/StereoKG

Repository for WOAH paper "StereoKG: Data-Driven Knowledge Graph Construction for Cultural Knowledge and Stereotypes"

Primary LanguagePythonMIT LicenseMIT

StereoKG

Repository for WOAH paper "StereoKG: Data-Driven Knowledge Graph Construction for Cultural Knowledge and Stereotypes" (paper)


Requirements

Software:

PRAW
NLTK
PyTorch
SimpleTransformers
HuggingFace Transformers

Account Credentials

  1. PRAW - Set up a Reddit Account
  2. Twitter - Access Twitter Developer API Credentials

Pipeline

Credentials

In Credentials.py, include all metadata like the subreddits to query, Twitter developer credentials, absolute paths to respective directories, and a list of all subject entities in the KG.

Question Templates

The question templates are stored for each entity in the questions folder.
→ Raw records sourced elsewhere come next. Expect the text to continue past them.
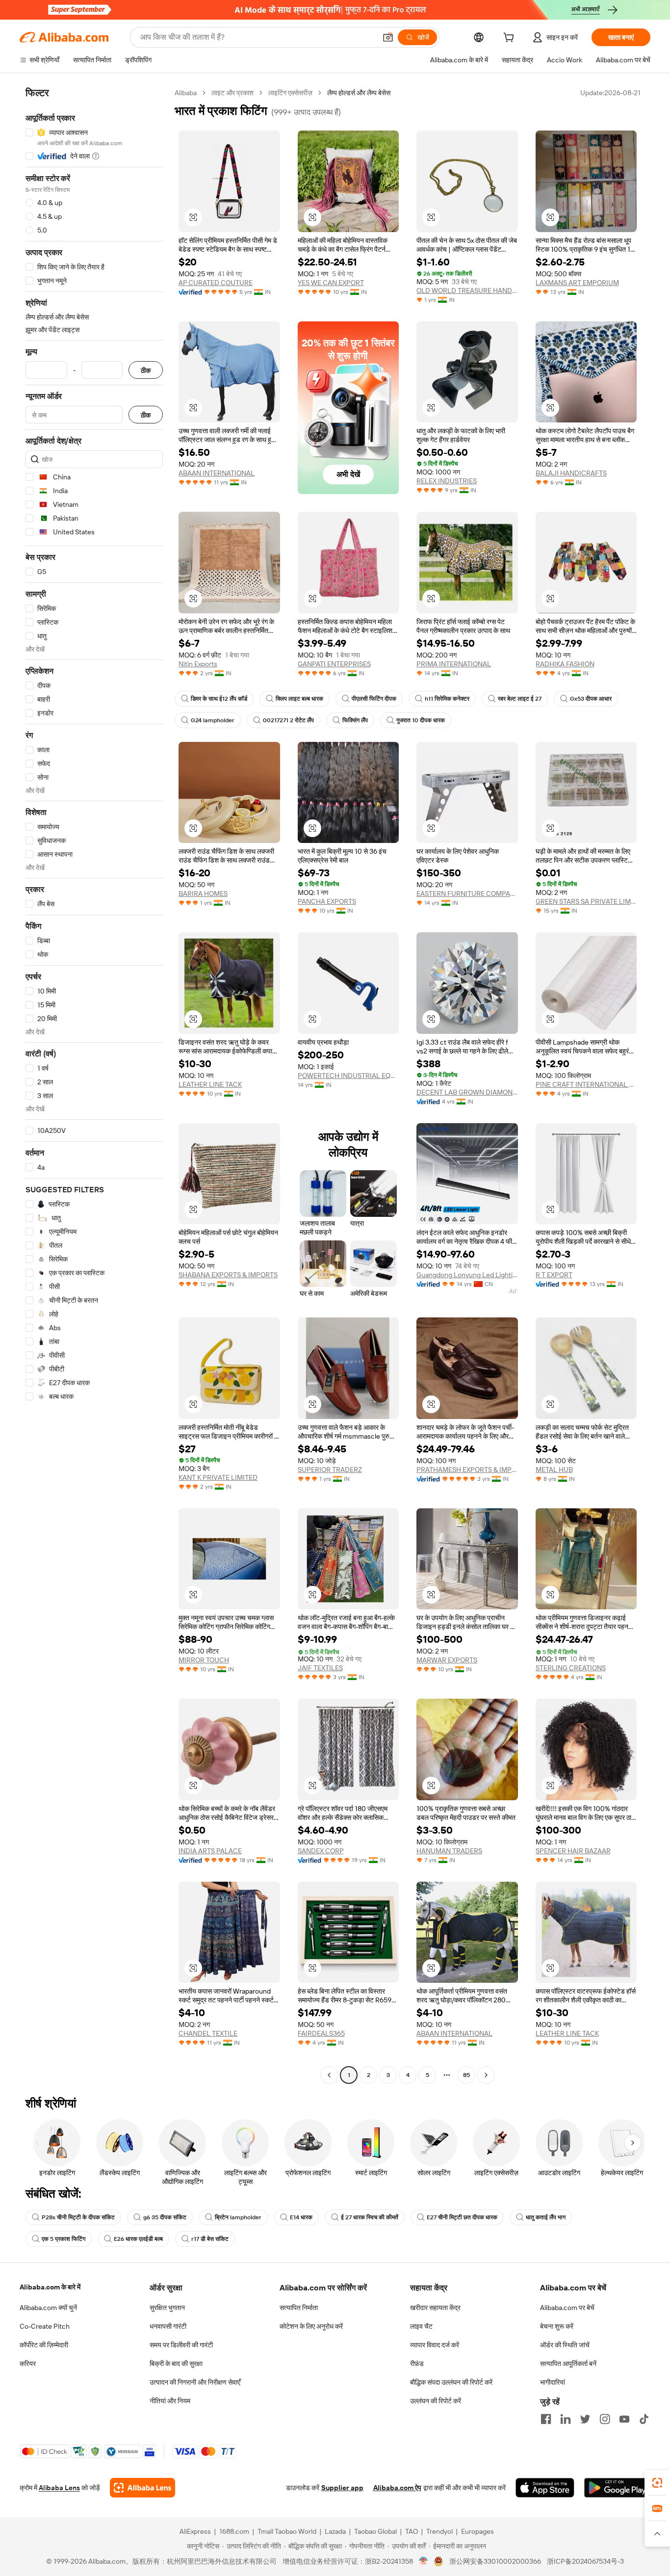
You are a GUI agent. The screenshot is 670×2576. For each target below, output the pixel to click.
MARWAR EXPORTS (446, 1660)
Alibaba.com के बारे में (50, 2287)
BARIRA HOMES (203, 893)
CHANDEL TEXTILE (208, 2033)
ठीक (146, 370)
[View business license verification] (423, 2561)
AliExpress (195, 2531)
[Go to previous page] (329, 2075)
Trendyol (439, 2531)
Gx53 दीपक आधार (591, 698)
For using additional entities, simply create a questions file for that entity and enter the questions in the format

subject, <question pattern>

(1) Data Extraction

  1. Scraping Reddit - scrape_reddit.py
  2. Scraping Twitter - scrape_twitter.py

The extracted questions are inherently converted to sentences and stored in the filepath specified in Credentials.py.
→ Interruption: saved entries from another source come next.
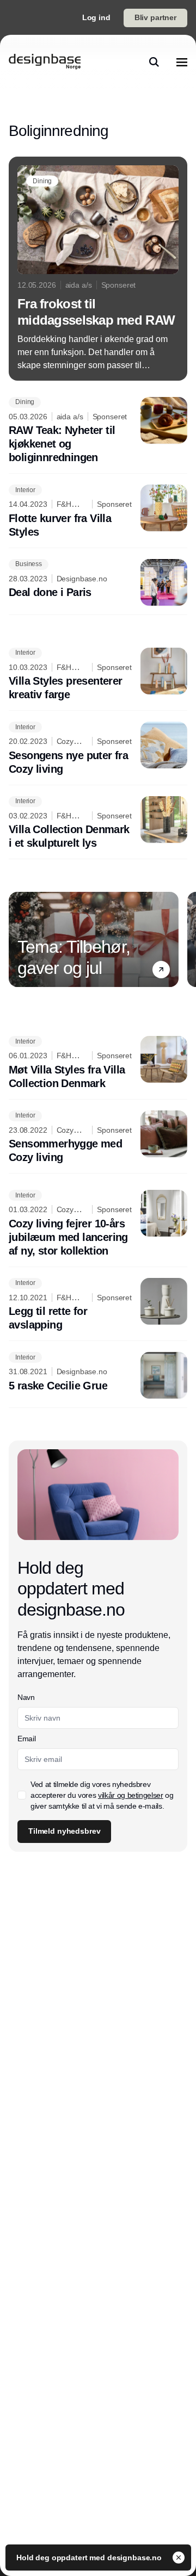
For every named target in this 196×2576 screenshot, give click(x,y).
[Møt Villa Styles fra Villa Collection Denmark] (98, 1063)
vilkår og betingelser (130, 1795)
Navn (26, 1697)
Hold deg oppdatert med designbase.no (90, 2557)
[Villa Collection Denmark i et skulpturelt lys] (98, 823)
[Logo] (45, 62)
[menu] (181, 62)
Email (26, 1738)
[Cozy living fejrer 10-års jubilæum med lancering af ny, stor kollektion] (98, 1224)
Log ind (96, 17)
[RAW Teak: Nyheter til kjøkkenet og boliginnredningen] (98, 431)
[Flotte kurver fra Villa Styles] (98, 512)
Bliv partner (155, 17)
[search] (154, 62)
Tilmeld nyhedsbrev (64, 1831)
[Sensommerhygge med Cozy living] (98, 1137)
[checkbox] (21, 1795)
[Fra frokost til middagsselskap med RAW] (98, 269)
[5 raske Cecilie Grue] (98, 1375)
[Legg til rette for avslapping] (98, 1305)
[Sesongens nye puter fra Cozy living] (98, 749)
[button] (161, 969)
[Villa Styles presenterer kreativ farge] (98, 675)
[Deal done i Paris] (98, 582)
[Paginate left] (17, 940)
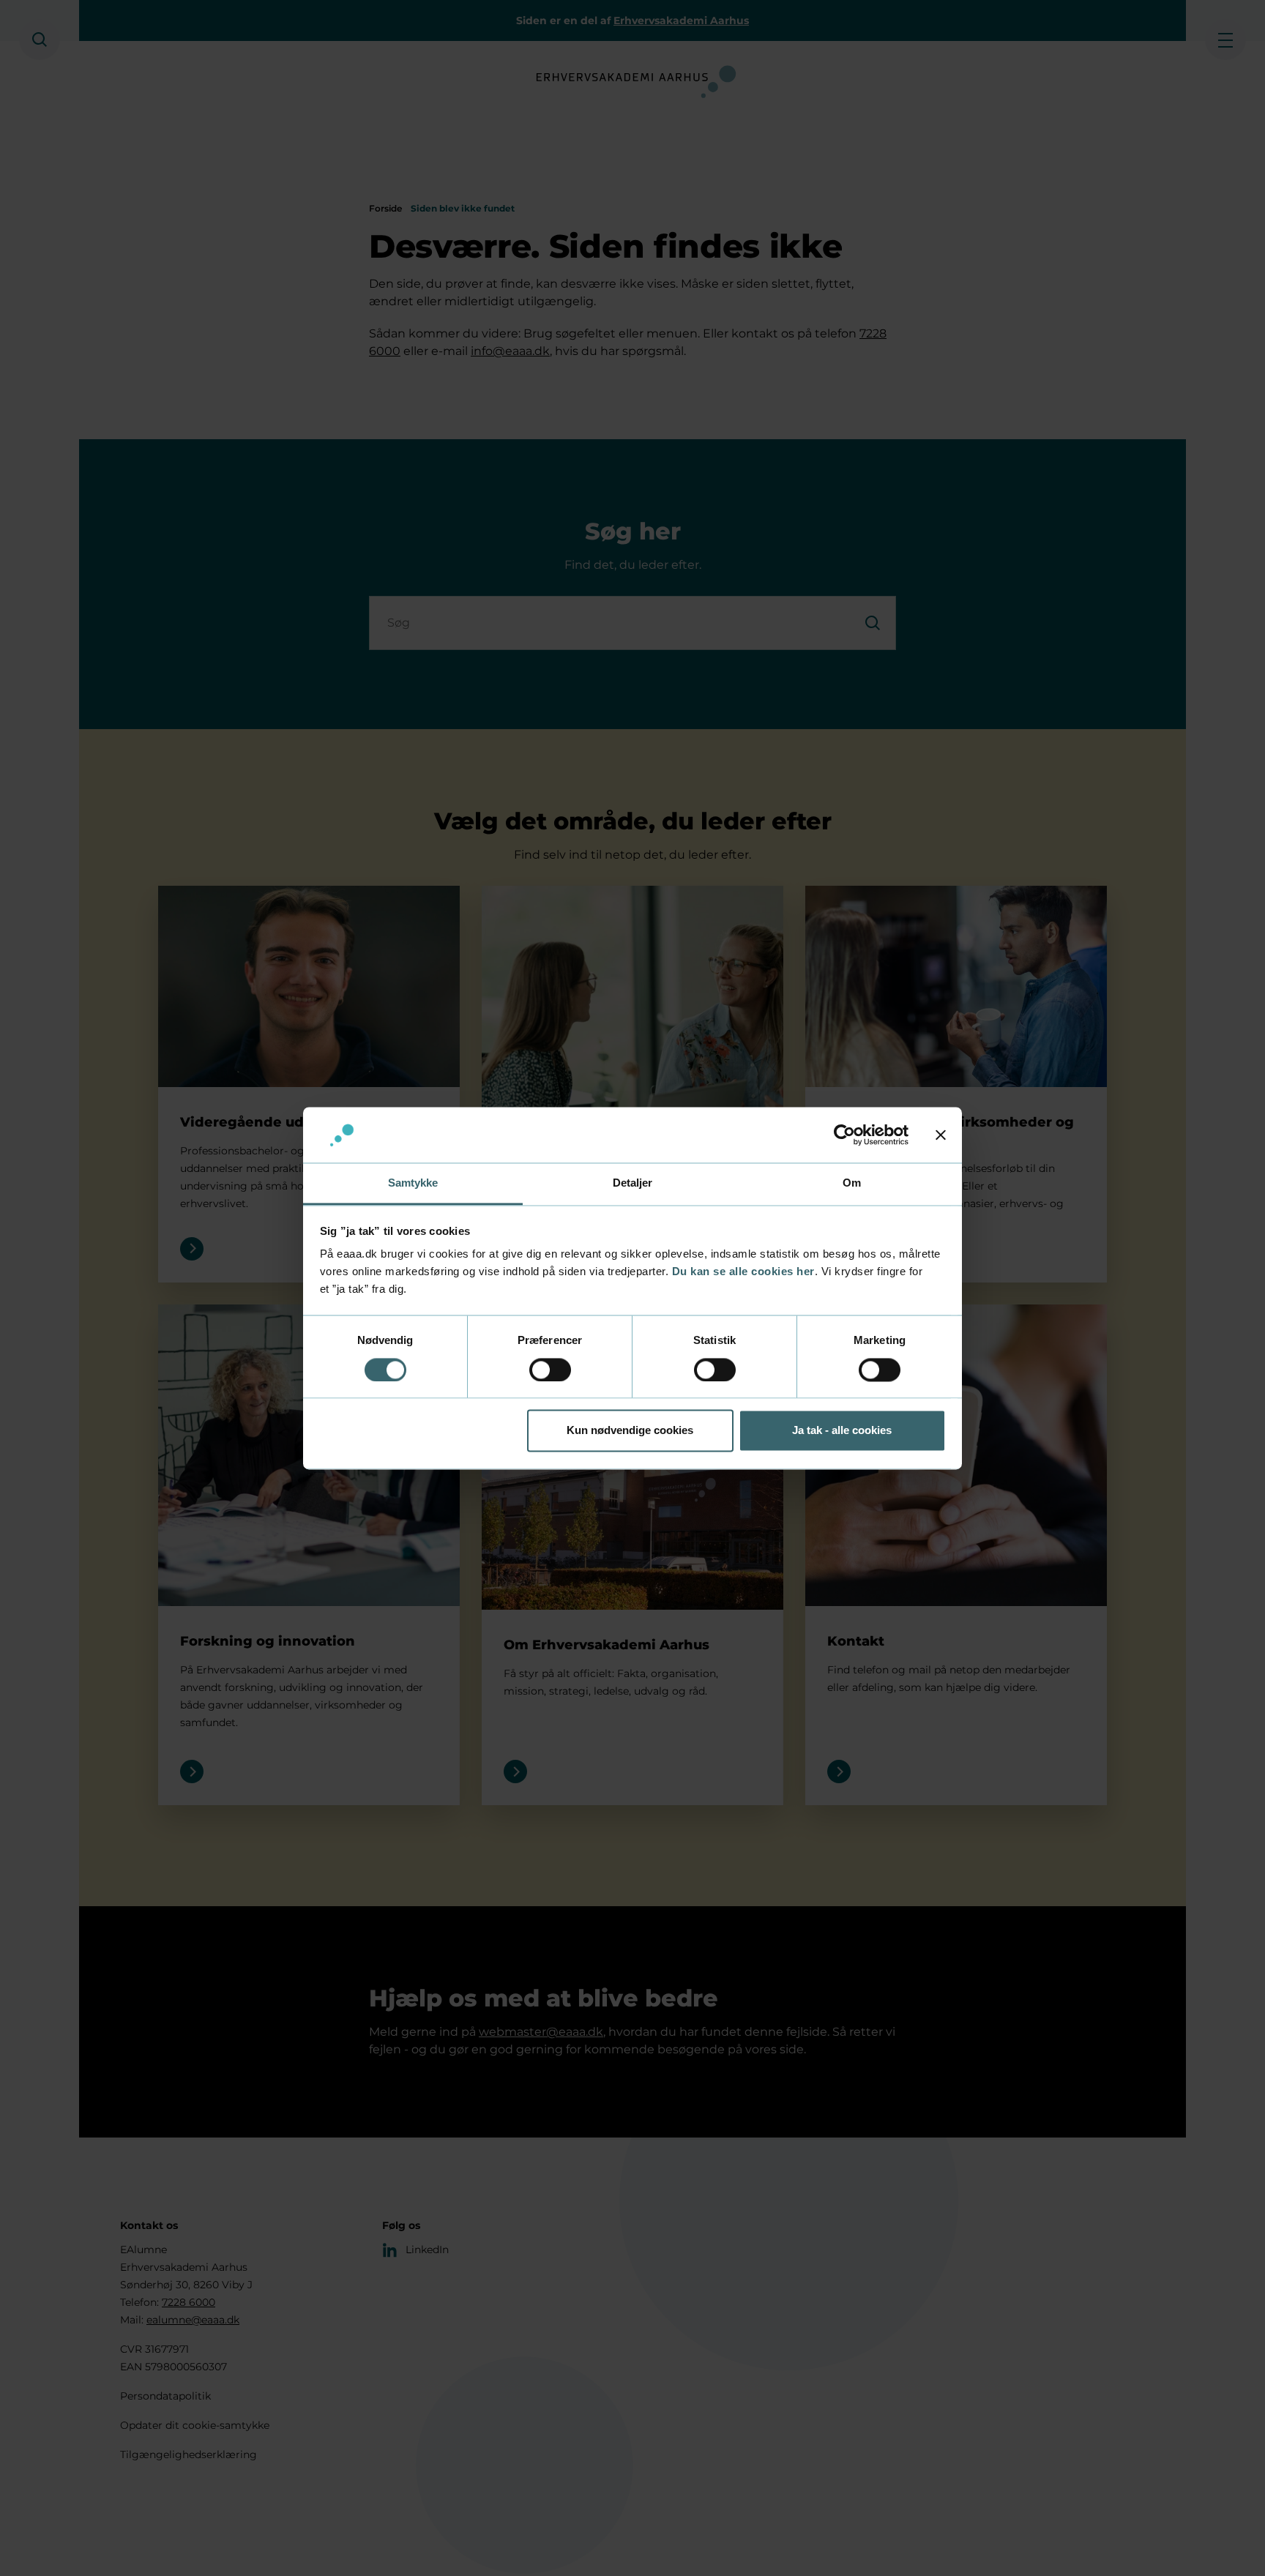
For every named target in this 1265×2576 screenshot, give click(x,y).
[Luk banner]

germans are obsessed with the wednesday frog meme
indians are inherently happy
christians are supporting donald trump
Muslim women wear burkha

(2) Fast clustering

fast_clustering.py can be run to perform clustering on the sentences. If the create_singleton_mode is true, separate files are created for singleton and non-singleton clusters.

['Christians believe everyone else should live and abide by their rules', 'Christians love to assume that everyone is supposed to live by the rules of their religion']
['indians are so loud', 'indians are always so loud in public places', 'indians are such noisy eaters']
['French people speak so fast', 'Serious question why do french people talk so quick', 'French people speak so quickly I am just a child']

(3) Triple Generation

triple_generation.py can be used to extract triples from sentences in clusters using a Python based OpenIE wrapper.

(4) Triple Selection

This process uses the DistilBERT-CoLA model for choosing the most grammatically appropriate triple from the cluster of triple samples.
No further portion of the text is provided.